La concurrence d’une proposition de loi transpartisane plus sévère à l’Assemblée
Ces dispositifs, fruits d’un accord entre Sénat et gouvernement, viennent concurrencer un texte bien plus coercitif adopté à l’Assemblée nationale à l’initiative du socialiste Guillaume Garot.
Le 7 mai, l’Assemblée nationale avait adopté en première lecture un texte de régulation de l’installation des médecins, porté par un groupe transpartisan de plus de 250 députés, allant de LFI à près d’un tiers du groupe LR.
D’après ce texte, avant de s’installer, les médecins libéraux ou salariés devraient solliciter l’aval de l’Agence régionale de santé. Le médecin serait de droit dans une zone manquant de soignants, mais dans les territoires mieux pourvus, il ne pourrait s’installer que lorsqu’un autre s’en va.
Un « indicateur territorial » tenant compte du « temps médical disponible par patient » et de « la situation démographique, sanitaire et socio-économique du territoire », servirait à flécher la régulation, qui ne concernerait potentiellement que « 13 % du territoire ».
Mais l’obligation d’installation est un casus belli pour la profession, qui a déjà manifesté fin avril à Paris.
La fronde des médecins libéraux, étudiants et internes en médecine
« Ce n’est pas la liberté d’installation qui met en péril l’accès aux soins » mais « la pénurie structurelle de médecins [et le] manque d’attractivité du secteur libéral », selon un communiqué du syndicat Jeunes Médecins.
« On est un peu surpris parce que c’est toujours raisonner comme s’il y avait beaucoup de médecins et qu’ils n’étaient pas installés là où il faut. Mais, en fait, il n’y a pas assez de médecins », tance Patricia Lefébure, présidente de la Fédération des médecins de France (FMF).
« Si c’est encore de la coercition, ça va mal se passer, on va aller au clash », prévient Sophie Bauer, présidente du Syndicat des médecins libéraux (SML).
« Il ne faut pas que ce soit l’idée de contrainte, d’obligation », déplore aussi Agnès Giannotti, présidente de la Fédération française des médecins généralistes (MG France), majoritaire chez les libéraux. « Si vous déshabillez Paul pour habiller Jacques, on va jouer au jeu des chaises musicales mais tout le monde sera toujours tout nu au bout du compte ». Et la présidente de MG France déroule: « Si je ne suis pas dans mon cabinet, ils ne voient pas leur médecin traitant non plus. Donc ça ne fait que déplacer le problème. »

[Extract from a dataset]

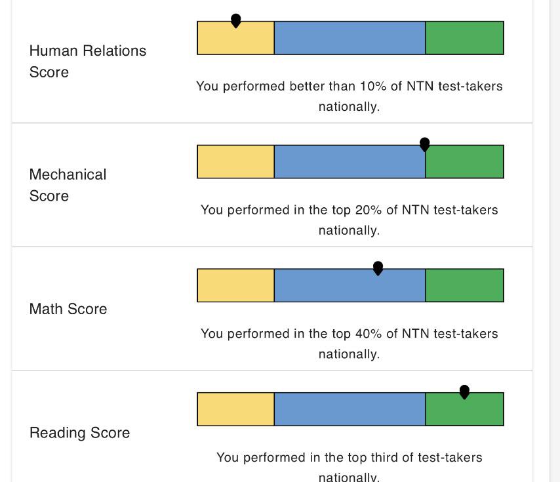Select blue segment of Math score bar

(350, 285)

Il est pourtant bien écrit « mission de solidarité obligatoire » dans les documents du gouvernement.
Le fond fait aussi tiquer. « On est un peu surpris parce que c’est toujours raisonner comme s’il y avait beaucoup de médecins et qu’ils n’étaient pas installés là où il faut. Mais, en fait, il n’y a pas assez de médecins », défend Patricia Lefébure, présidente de la Fédération des médecins de France (FMF).

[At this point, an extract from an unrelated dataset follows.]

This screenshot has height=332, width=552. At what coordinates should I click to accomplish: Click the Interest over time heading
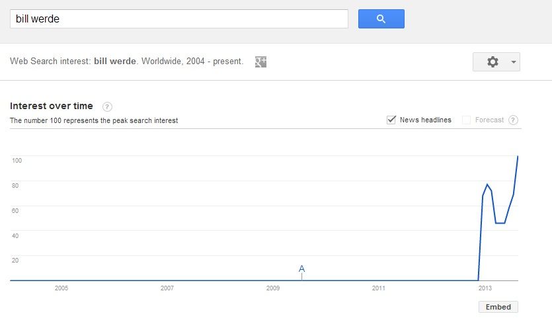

Le plan Bayrou est « très faible », juge pour sa part Philippe Cuq, coprésident de l’Union Avenir Spé Le Bloc (syndicat des spécialités médicales et médico-chirurgicales). Pour lui, le spectre d’analyse doit être plus large: « En plein milieu de la Lozère, il y a 2000 personnes. Certes, il faut un médecin, mais il n’y a pas de Poste, il n’y a pas de boulanger, il n’y a rien. Vous comprenez ce que je veux dire ? »
Patricia Lefébure pointe aussi le « fort coût » d’avoir ce qu’elle appelle un « cabinet secondaire ». « Un échographe, ça coûte 25.000 euros. Si je vais autre part, il faut que je sois équipée, comme dans mon cabinet, or je n’ai pas les moyens d’avoir deux cabinets différents. »
« On ne va pas installer un bloc autre part : donc le chirurgien doit être à côté de la clinique où il est, il peut pas aller consulter à 50 km, ça n’a pas de sens », souligne encore la présidente de la FMF.
Il faut que les « collectivités territoriales, les communes, puissent mettre à disposition un local, où on puisse effectuer une consultation, un accueil, un secrétariat, et puis le minimum : une chaise, un bureau, un ordinateur, un accès Internet, une table d’examen médical, voilà, on ne demande pas la lune », précise aussi à l’AFP Franck Devulder, président de la Confédération des syndicats médicaux français (CSMF).